I’m sometimes asked how we select the artists to work with our students from The CE Academy. They need to have an interesting enough practice as befits the rest of our programme, but crucially they need to be able to work with these students without dumbing things down. Art is a universal language after all, and often the best judges of our selection criteria are the students themselves.
In 2015 Portuguese artist Diogo Pimentao visited us fresh from his solo exhibition at the Irish Museum of Modern Art. With representation from several international galleries, Diogo’s pedigree was well established in the art world. But that is not the world that these students typically inhabit.
Enter Mike. The name one student announced that he wished to be referred to as throughout the workshop. Diogo happily played along, or was played, as the case may have been. This playful approach extended to his work – opening up “the horizon of the drawing and its conventions to other dimensions, other processes and other tools”.
Mike and the others explored mark making with Diogo, investigating the possibilities of graphite, from a humble pencil to pre-processed lumps straight from a Portuguese factory. Using water soluble graphite students were able to manipulate the outcome using water, clay, or by burnishing their marks with metal objects.
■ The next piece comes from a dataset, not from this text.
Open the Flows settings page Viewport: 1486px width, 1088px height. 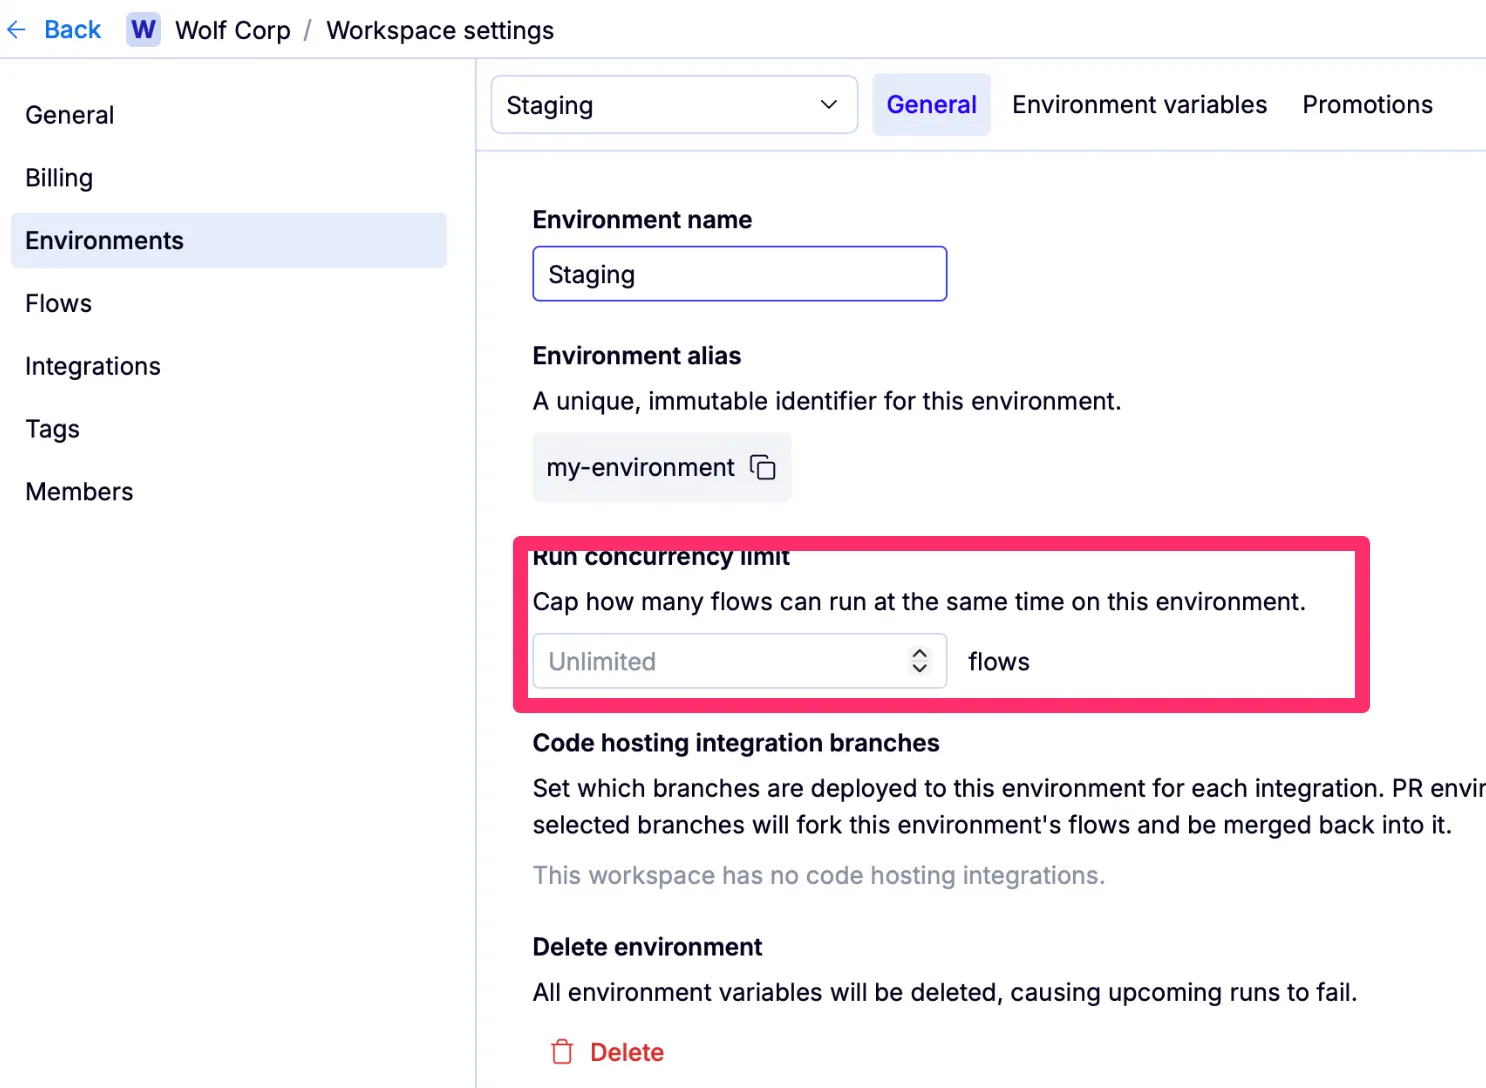coord(59,304)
Diogo described the small marks they had made through gestures of the wrist as “like table tennis”, encouraging the students to go bigger “like tennis” through gestures of the arm. Gestures of the whole body came next, with huge paper planes constructed by folding paper with graphite sticks and throwing them around the garden at Sudborough Green Lodge. When unfolded the drawings were revealed.
Generously, Diogo shared the technique behind his perfect sphere drawings. Hundreds of tiny beads of graphite, which looked like grains of rice, trapped between sheets of paper and a bowl. As the bowl was shaken vigorously the beads would bounce across the paper’s surface translating the students’ energy into drawings with no trace of the hand.
As is often the case in these workshops, the culmination involved the use of fire. Students were invited to meticulously glue matchsticks to the wall before individually lighting each match. Controlling their teenage energies, the flames were to be blown out at precisely the right moment. The result was a line of carbon – a drawing.
By this point Mike had decided that Diogo was indeed worthy of his reputation, naming him as his Arts Hero for Part C of the Bronze Arts Award qualification, which involves researching the work of an inspirational artist. However after interviewing Diogo, Mike discovered that he had recently had an exhibition at Galerie Yvon Lambert, Paris. With his new found confidence Mike announced that he was going to contact Yvon Lambert and suggest that instead of Diogo the gallery should exhibit his work.
I’m not sure if Yvon Lambert ever got back to Mike, but a drawing he made during this workshop did win first prize in the Alfred East Youth Open exhibition. Expect to find Mike in Art Review’s Power 100 in some years to come.